David and Goliath. We’re all familiar with the story, but maybe not in its latest incarnation. A battle is currently being waged between a small town and fast-food giant, McDonald’s. The suburb, Tecoma, is located in the picturesque hills of the Dandenong Ranges, and though it boasts a population of only 2000 people, its residents have banded together to oppose a 24-hour McDonald’s that has recently been approved to be built there, proving that they may be small in number, but they are determined to still be heard.
The battle for McDonald’s to get a restaurant into the Dandenong Ranges is not a recent one.

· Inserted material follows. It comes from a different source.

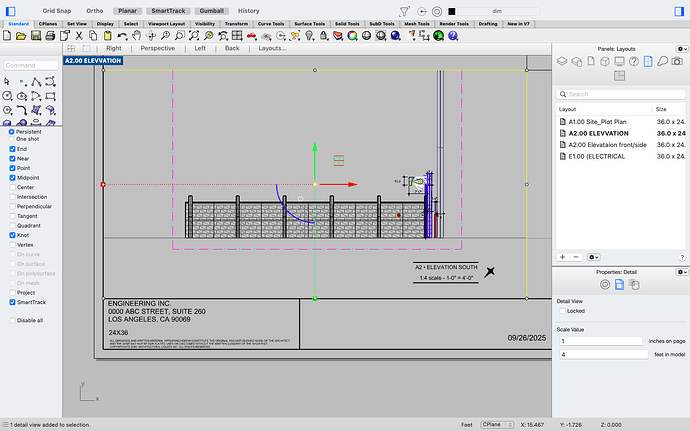This screenshot has height=431, width=690.
Task: Check the Locked detail view box
Action: 562,311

In the 1980’s, and again in 1993, applications to build in neighboring suburb, Belgrave, were rejected by the council. In 1997, they tried again and were successful. But community opposition led to an appeal being made to VCAT (the Victorian Civil and Administrative Tribunal), resulting in the decision to be overturned. Now, 15 years later, McDonald’s are trying again only mere kilometers away from their three previous attempts, and the same community is rearing up once more to save itself from being engulfed by big corporation.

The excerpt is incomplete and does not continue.